:: Passage shown ::
○ ○ ○ ○ ○

Use flat object in OpenSearch

Tue, Jun 13, 2023 · Mingshi Liu, Fanit Kolchina

OpenSearch 2.7 introduced the new flat_object field type. This field type is useful for objects with a large number of fields or when you are not familiar with the field names in your documents. The flat_object field type treats the entire JSON object as a string. Subfields within the JSON object are accessible using the flat_object field name or the standard dot path notation, but they are not indexed for fast lookup. In this post, we explore how flat object simplifies mapping data structures and enhances the search experience in OpenSearch.

Dynamic mapping

In OpenSearch, a mapping defines the structure of your data. It specifies field names, types, and indexing and analysis settings, ensuring that your data is organized and interpreted correctly. If you don’t specify a custom mapping, OpenSearch infers the structure of your document automatically when you upload the document. This process is called dynamic mapping, where OpenSearch detects the document data structure and generates the corresponding mapping file.

When dynamic mapping falls flat

When documents have complex data structures or deeply nested fields, relying on dynamic mapping can lead to the number of mapped fields in an index quickly growing to hundreds or even thousands. This “mapping explosion” negatively impacts the performance of your cluster.

○ ○ ○ ○ ○

:: Extracted material ::
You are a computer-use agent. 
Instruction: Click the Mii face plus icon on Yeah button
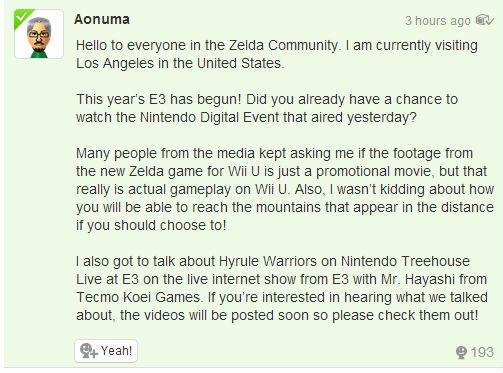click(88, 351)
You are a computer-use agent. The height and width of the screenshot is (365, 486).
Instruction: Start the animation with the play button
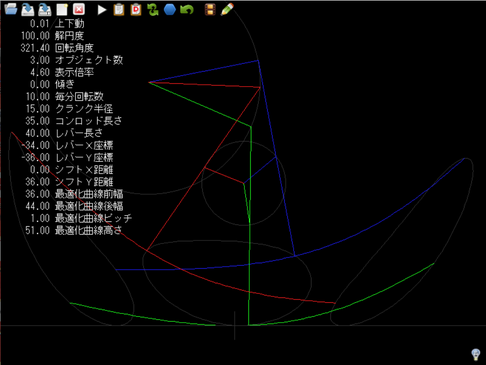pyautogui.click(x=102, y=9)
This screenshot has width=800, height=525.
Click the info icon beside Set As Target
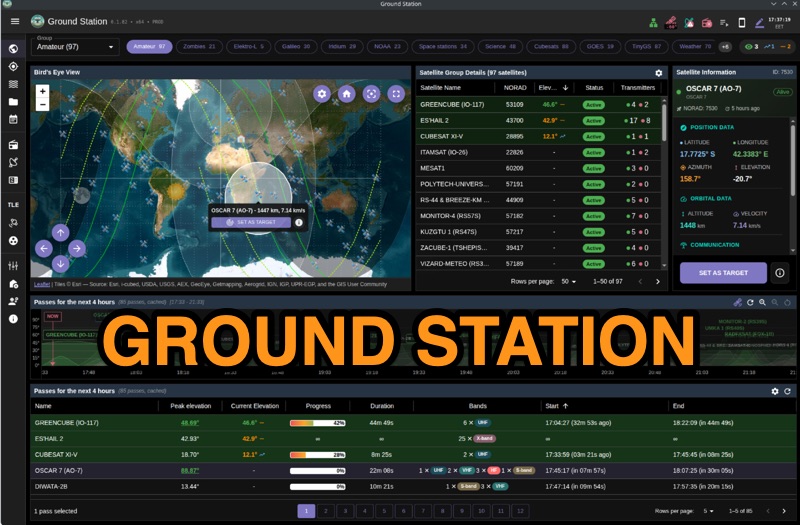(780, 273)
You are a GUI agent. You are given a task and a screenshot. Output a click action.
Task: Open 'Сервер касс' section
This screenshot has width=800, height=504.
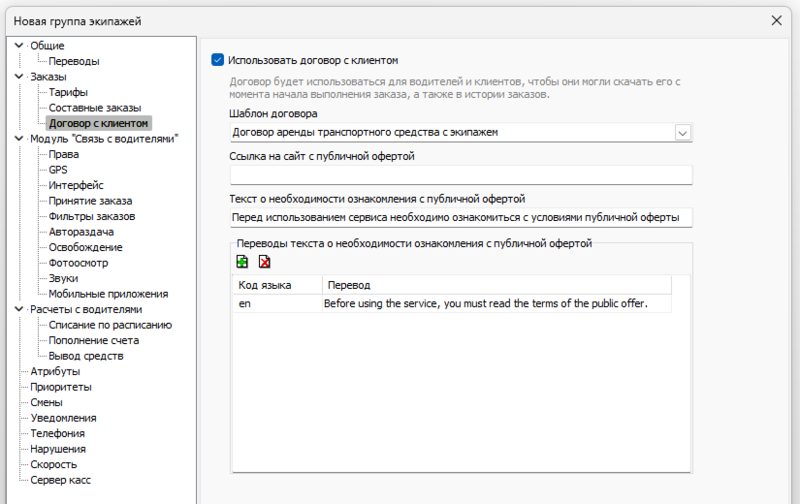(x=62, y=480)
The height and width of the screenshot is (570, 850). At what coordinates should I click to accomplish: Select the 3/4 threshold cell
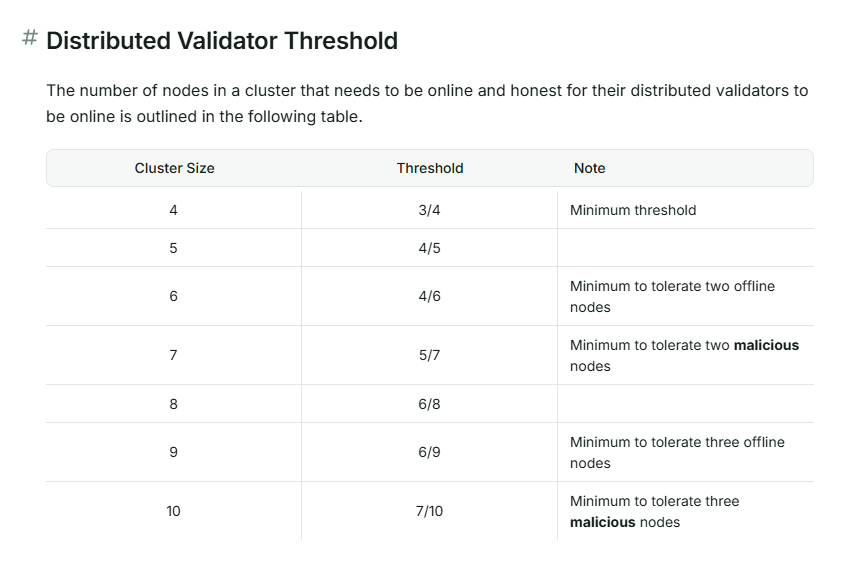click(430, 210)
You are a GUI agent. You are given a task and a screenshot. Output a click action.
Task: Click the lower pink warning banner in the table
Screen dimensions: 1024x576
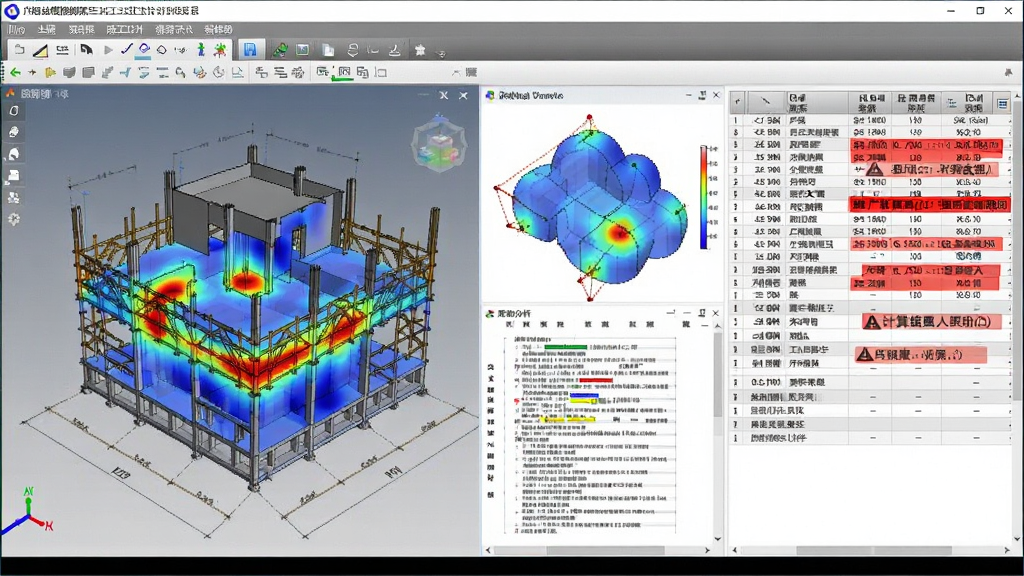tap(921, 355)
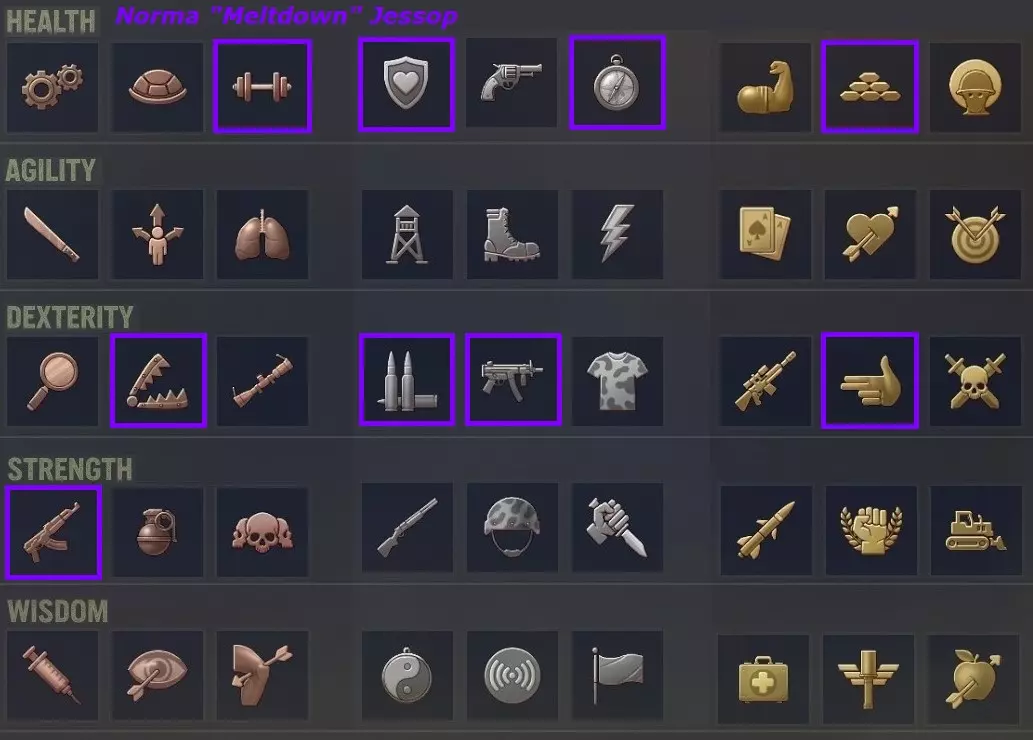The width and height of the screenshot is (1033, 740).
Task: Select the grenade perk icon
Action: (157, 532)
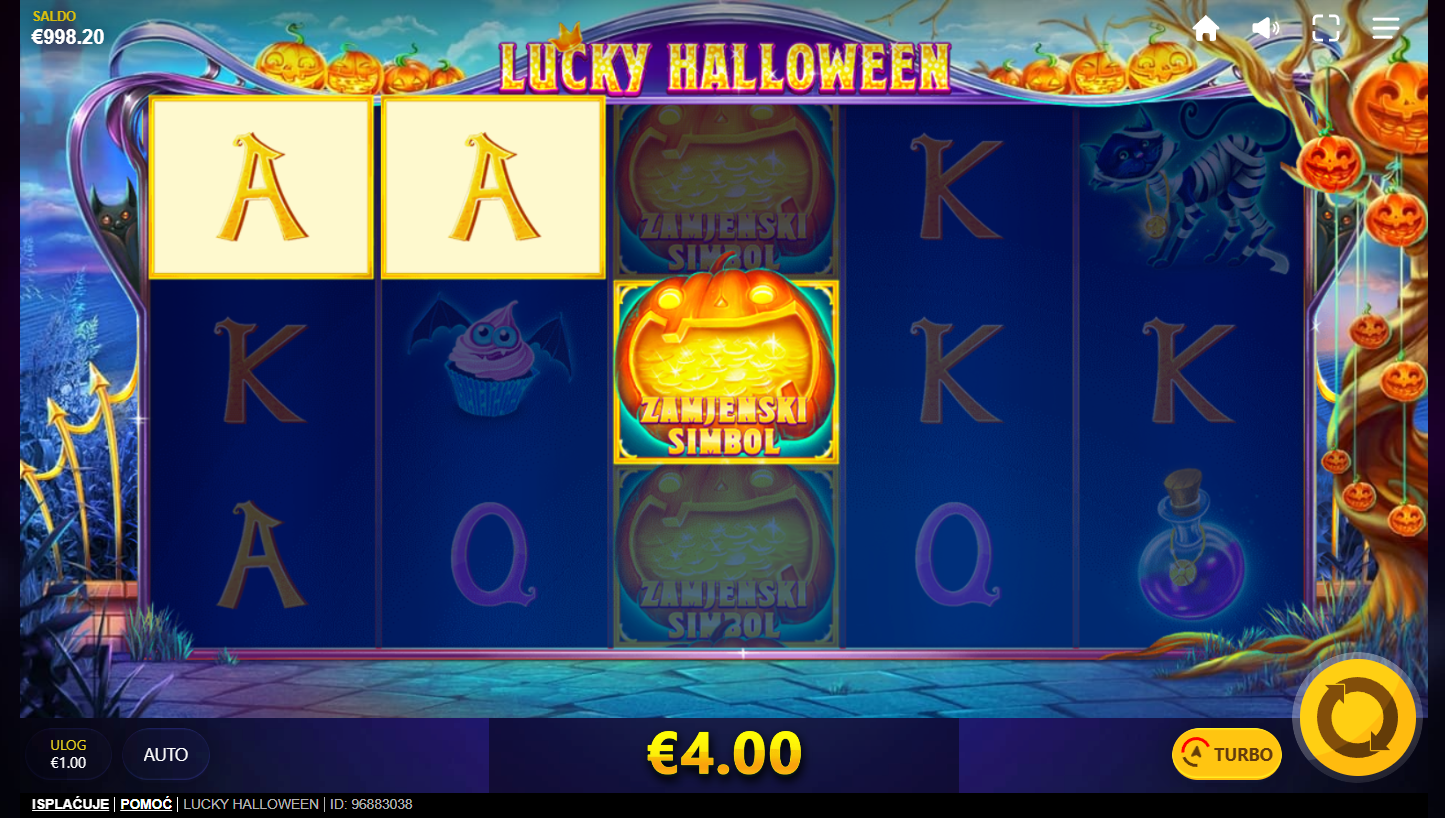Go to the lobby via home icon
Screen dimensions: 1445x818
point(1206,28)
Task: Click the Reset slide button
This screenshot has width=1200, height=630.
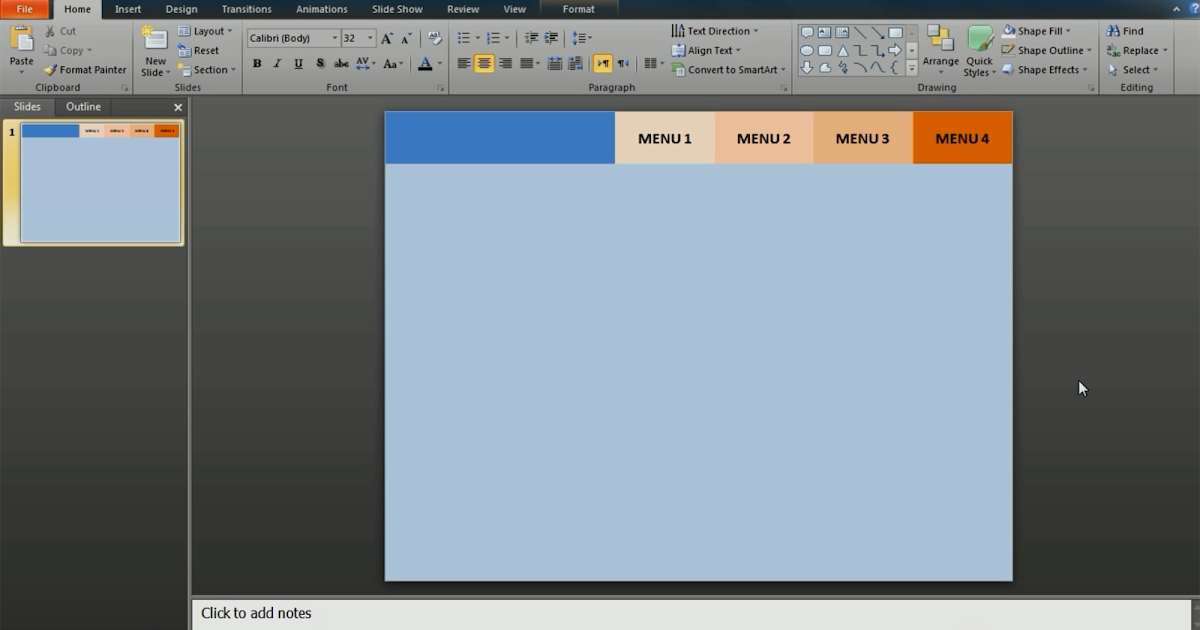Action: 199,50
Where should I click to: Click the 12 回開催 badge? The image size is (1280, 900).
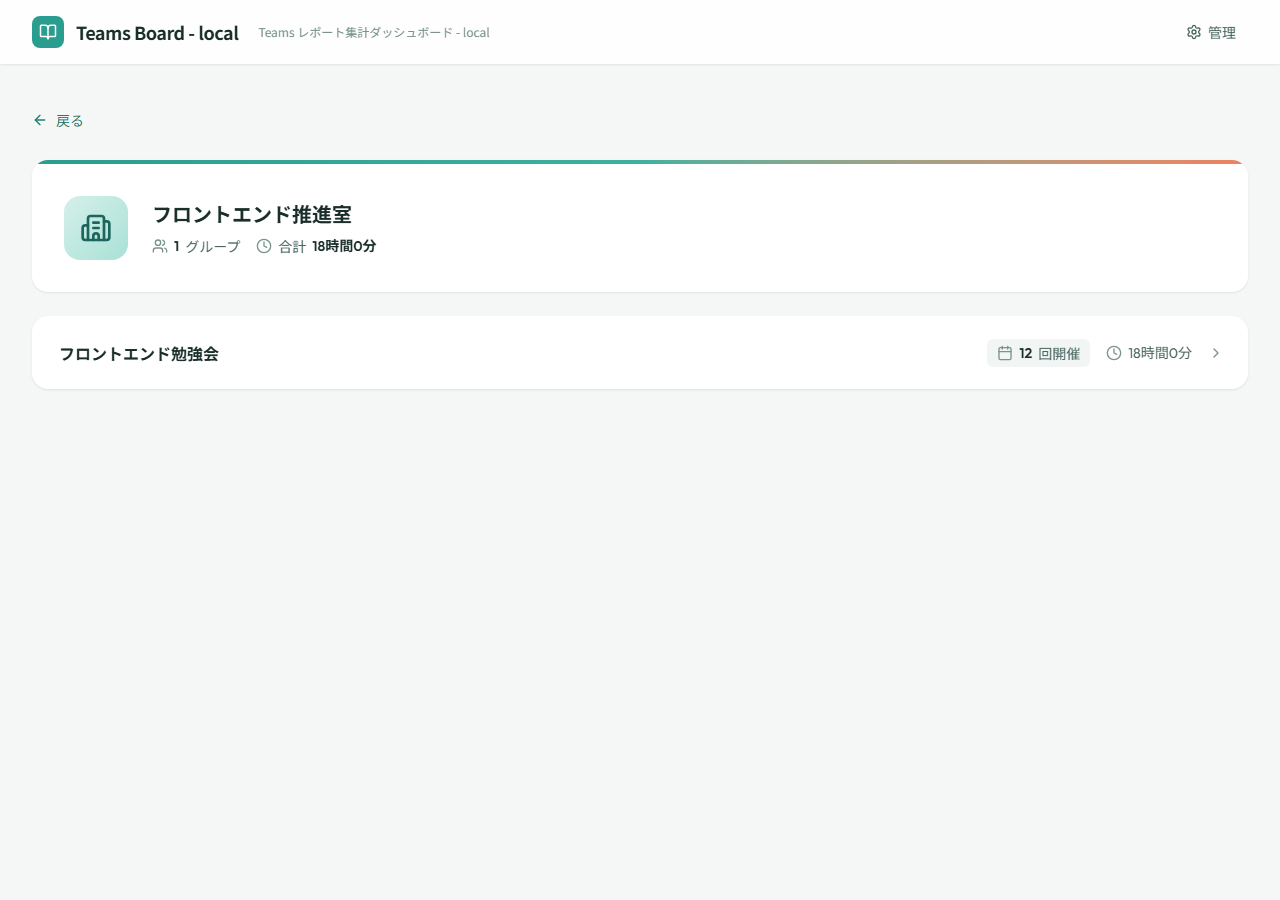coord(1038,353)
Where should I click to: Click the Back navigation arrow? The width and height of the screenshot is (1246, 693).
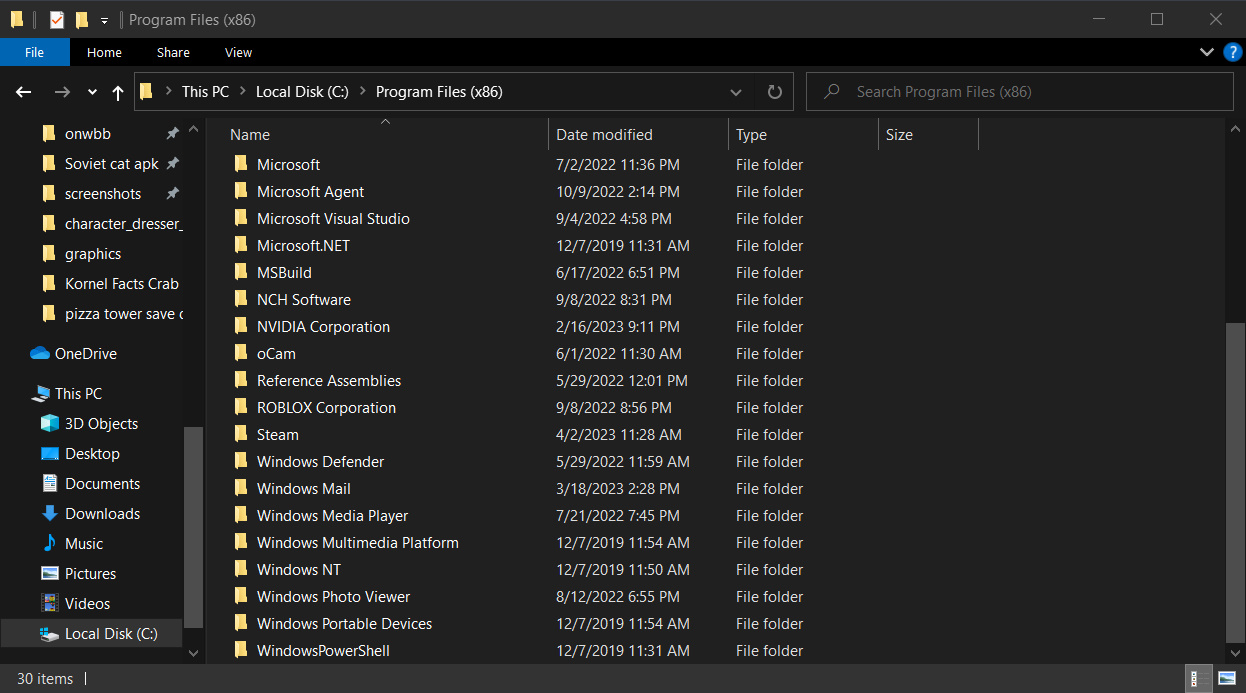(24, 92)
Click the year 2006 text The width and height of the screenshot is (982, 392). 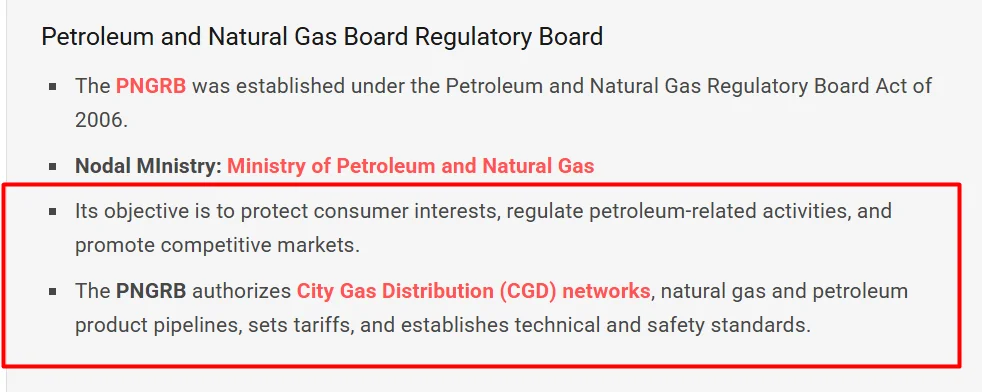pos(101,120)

○ ○ ○ ○ ○

:: Required work ::
Write out the stretch of the OpenSearch flat object post from "When dynamic mapping" through "of your cluster.", word for word. The rows aren't needed for this.

:: Solution to the problem ::
When dynamic mapping falls flat

When documents have complex data structures or deeply nested fields, relying on dynamic mapping can lead to the number of mapped fields in an index quickly growing to hundreds or even thousands. This “mapping explosion” negatively impacts the performance of your cluster.